Pfaffenhofen

Ukrainehilfe Pfaffenhofen sucht neue Halle

Helfer müssen umziehen - Umsonstladen und Hilfsmittelannahme benötigen schnelle Lösung

23.03.2022 | Stand 27.03.2022, 3:34 Uhr
Die Kisten mit Hilfsmitteln können die freiwilligen Helfer nur noch bis Donnerstag in der Kunsthalle stapeln. Danach brauchen sie so schnell wie möglich ein neues Dach über dem Kopf, um mit dem Umsonstladen für Flüchtlinge und der Warenannahme dorthin umzuziehen. Am besten schon ab Samstag, damit die Ukrainehilfe die Pforten bereits ab Montag nächster Woche wieder öffnen kann. −Foto: Käser

Pfaffenhofen - Jetzt muss es schnell gehen, damit die Pfaffenhofener Ukrainehilfe zum Ende dieser Woche hin nicht ohne Dach über dem Kopf dasteht.

"Wir suchen so schnell wie möglich eine neue Halle", sagt Organisator Markus Käser. Er hat die großangelegte Hilfsaktion, die noch bis zum Donnerstag in der Kulturhalle am Ambergerweg beheimatet ist, zusammen mit Tanja Eifertinger und deren ehrenamtlichen Helfern aus dem Kleiderkammer-Team ins Leben gerufen. Da der Krieg in der Ukraine mittlerweile in die fünfte Woche geht, in der Krisenregion kein Ende in Sicht zu sein scheint und immer mehr Flüchtlinge in den Landkreis strömen, möchte Käser die Hilfsaktion weiter vorantreiben - und das über einen deutlich längeren Zeitraum. "Bis jetzt war sie bis zum 24. März begrenzt. Aber wir möchten sie über ein halbes Jahr weiterlaufen lassen", sagt Käser. Über einen derart langen Zeitraum kann der Neue Pfaffenhofener Kunstverein auf seine Ausstellungshalle jedoch nicht verzichten - und daher suchen die Pfaffenhofener Ukrainehelfer ab sofort händeringend eine neue und dauerhafte Bleibe.

Die Halle habe sich in den vergangenen zwei Wochen zu einem Dreh- und Angelpunkt für Spender, Flüchtlinge und freiwillige Helfer entwickelt, fährt Käser fort.

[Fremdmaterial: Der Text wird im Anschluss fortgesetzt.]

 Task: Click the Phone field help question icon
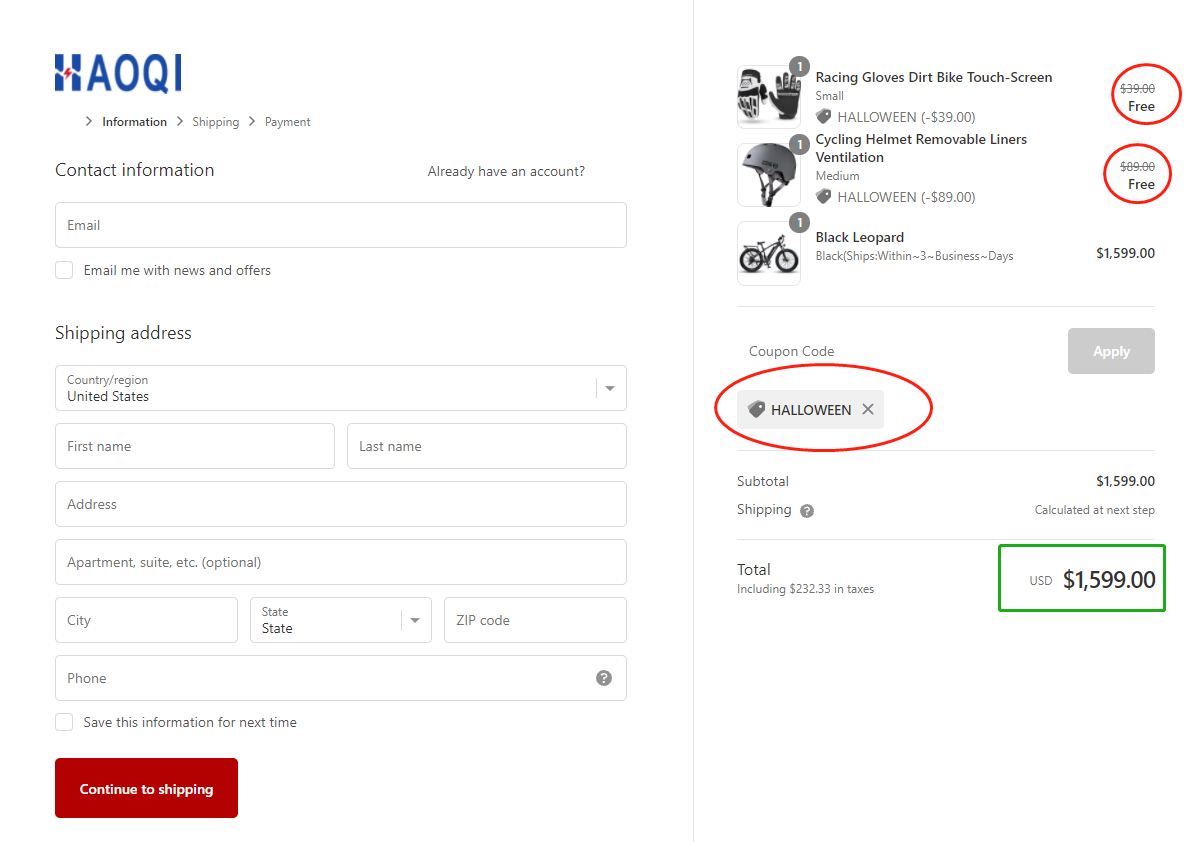pos(604,678)
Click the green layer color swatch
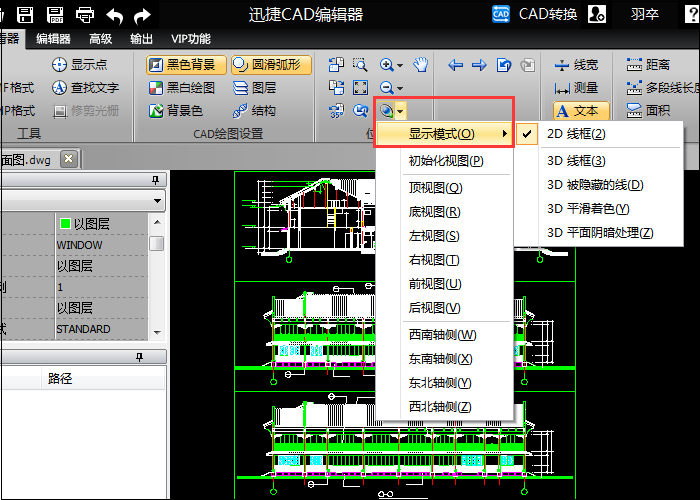This screenshot has width=700, height=500. click(x=65, y=223)
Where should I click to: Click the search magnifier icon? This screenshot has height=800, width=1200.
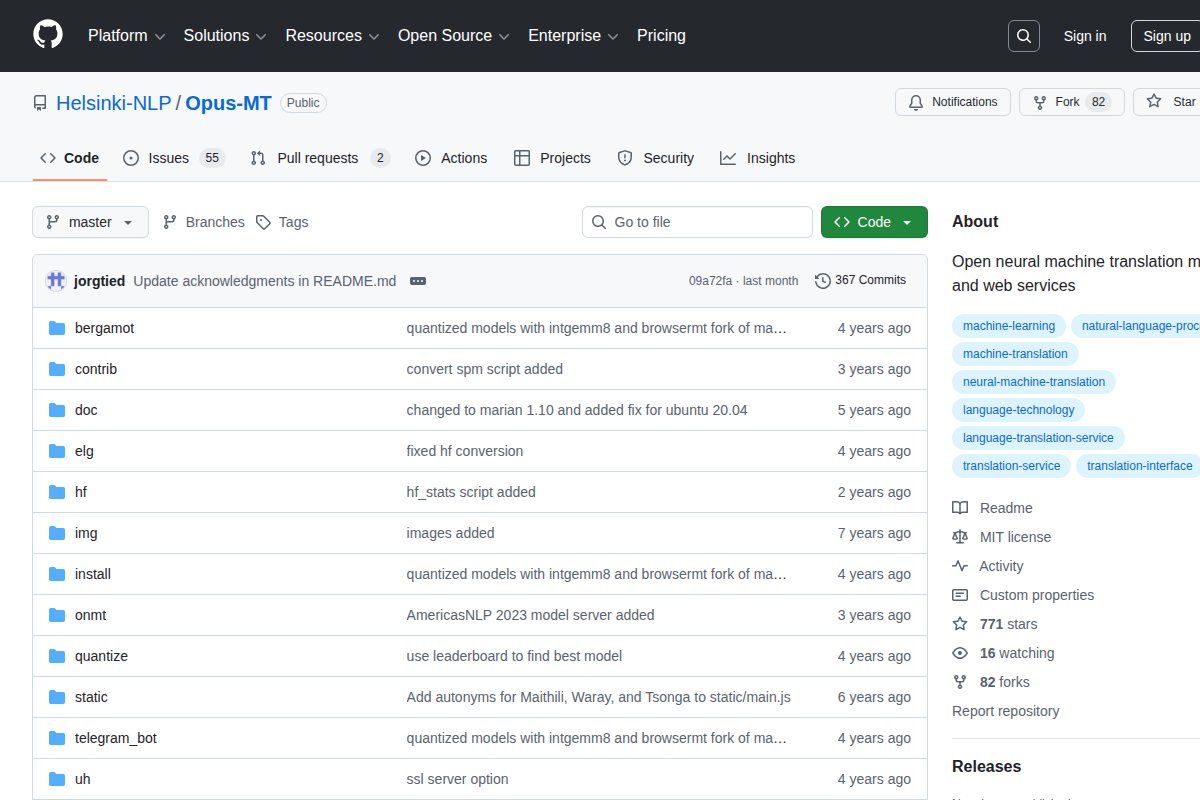click(x=1023, y=36)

Ankommende Ukrainer, die sich eine Erstausstattung holen, geben sich mit Spendern, die Hilfsgüter oder Bargeld vorbeibringen, und Freiwilligen, die selbst mit anpacken wollen, die Klinke in die Hand. "Das Angebot soll weitergehen", findet Käser. Das Orgateam und der Trägerverein wollen den Umsonstladen für Ukrainer und die Sammelaktion bis Ende September, aufrecht erhalten. "Organisatorisch werden sich dadurch etliche Änderungen ergeben", meint Käser. Doch diese könne er erst genau festlegen, wenn eine neue Halle gefunden sei. An deren Standort hat er gewisse Anforderungen. "Sie sollte sich irgendwo im Stadtgebiet von Pfaffenhofen befinden, gut anfahrbar sein - auch mit Sattelschleppern - und natürlich trocken", sagt Käser. Mindestens für ein halbes Jahr sollte die Halle der Ukrainehilfe zur Verfügung stehen - "und vor allem ab sofort".

Am liebsten würden die Ehrenamtlichen den Umzug unverzüglich anpacken. Schon an diesem Samstag stünden genug Helfer und Fahrzeuge zur Verfügung, um die unzähligen Kisten, Tische und alles weitere aus der Kunsthalle an die neue Adresse zu bringen. "Wir brauchen keinen langen Vorlauf", sagt Käser. Am allerliebsten sollen der Umsonstladen und die Hilfsgüterannahme schon am kommenden Montag, 28. März, an neuer Stelle wieder ihre Pforten öffnen.

Markus Käser steht ab sofort parat, um die Standortsuche zu koordinieren. Unter seiner Handynummer (0163) 4031165 ist er erreichbar und freut sich über jeden Anruf, der womöglich Erfolg verspricht. "Je schneller, desto besser - am liebsten jetzt gleich sofort", fügt er an. Wer sich über die Pfaffenhofener Hilfsaktion allgemein informieren möchte, kann sich online über www. paf-spendet. de ein Bild davon machen.